Fay corrió hacia el agujero de la cerca, pero esta vez el policía del parque fue más rápido que él. 

—Por supuesto, es tu perro, Maggie —dijo—. Aunque parece un perro callejero; no se parece mucho al peludo blanco con un lazo rosa que paseas por el parque por las mañanas.

—Oh, querido, ¿qué dirá la señora? —dio Maggie cuando lo vio—. Y su fino collar de plata también se ha perdido.

—Yo sé dónde esta —dijo el otro policía—. Lo tiene un amigo mío, pero ese perro no es una mascota; es un perro callejero. Deberías haberlo visto vapulear al enorme perro que tenía todos esos huesos.

—Oh, ¿qué dirá la señora si se entera de que su perro estuvo peleando? —gritó Maggie—. Ven aquí, malvado Fay, vámonos a casa en este momento y te daré una buena paliza.

Fay se retorcía, pero le habían atado una cuerda al cuello y se lo estaban llevando cuando pensó en Tige. Apenas se atrevía a despedirse por miedo a que esquivase su mirada.

Sin embargo, Tige sólo esperaba esa mirada, y en cuanto Fay se volteó, Tige saltó hacia él y le lamió la nariz.

—¡Vete, perro sucio! —dijo Maggie.

—Tu bonito caniche blanco no se ve muy limpio —dijo el policía riendo.

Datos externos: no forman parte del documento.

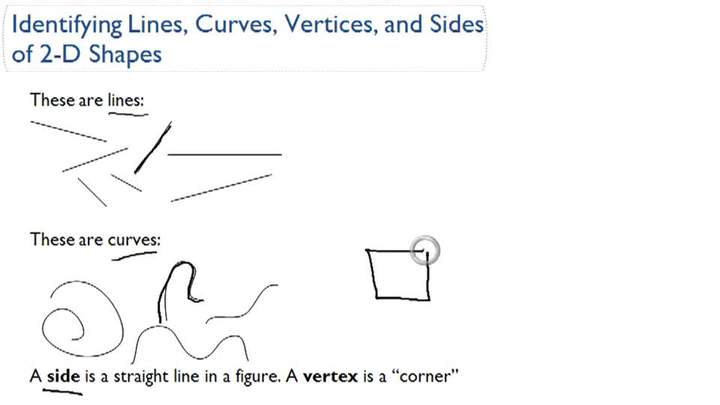Image resolution: width=720 pixels, height=405 pixels.
Task: Click the bold word "side"
Action: 63,376
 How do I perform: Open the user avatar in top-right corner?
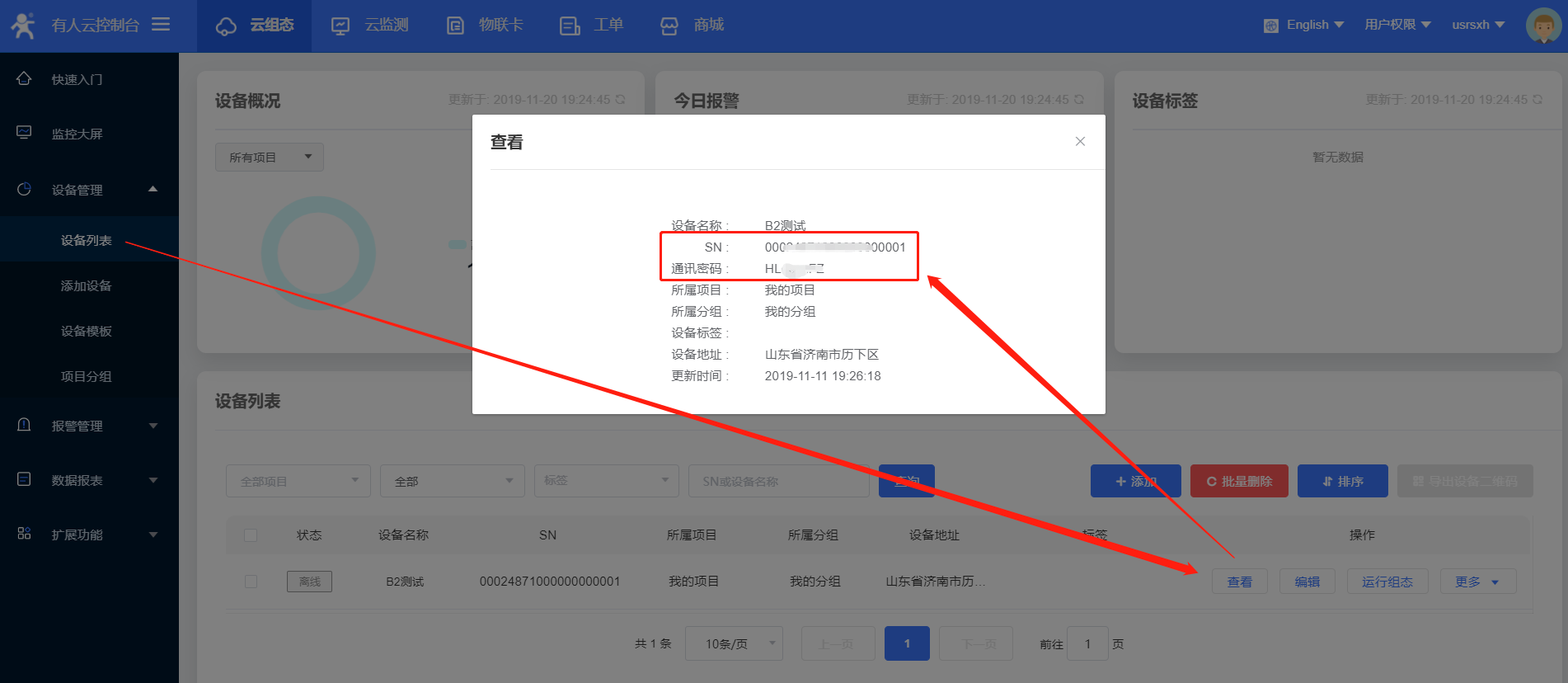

Pero fue inútil. Fay no se iría en paz sin Tige, y Tige no se dejaría echar tampoco, así que Maggie se fue con Fay y Tige trotando a su lado.

La historia sería demasiado larga para contarla, pero Tige se quedó en la casa de Fay después de que el mayordomo lo metiera dentro y Fay se sentara en la ventana a aullar a Tige hasta que la dueña de Fay se vio obligada a ceder y hacer que metieran a Tige dentro.

Lo bañaron y le pusieron un collar, y Fay y Tige se sentaban en la ventana durante los días de lluvia, cuando la criada no podía llevarlos al parque, y miraban hacia el patio por si había gatos en la cerca, pero como a los gatos no les gusta la humedad, Tige le tuvo que contar a Fay todo lo que sabía sobre ellos.

—Y pensar que nunca tuve la chance de atrapar uno —dijo Fay—. Quizá algún día podamos escapar juntos, y podrás mostrarme dónde encontrar uno.

—No —dijo Tige negando con la cabeza—, no habrá ningún “algún día”, Bill. No tomaré el riesgo de perder este hermoso hogar, y tú y yo trotaremos juntos a la par de Maggie todos los días en el parque. Sé lo que significa no tener hogar, y tú no; así que escucha mis historias de gatos y piensa en perseguirlos todo lo que quieras, pero déjalo ahí.

Y Fay, que era un perro sensible y quería mucho a su nuevo amigo, hizo lo que le dijo.

Debo contarles una cosa más: aunque para cada uno eran Bill y Tige, para todos los demás eran Fay y César, así que, a fin de cuentas, Tige consiguió un nombre que sonaba bien.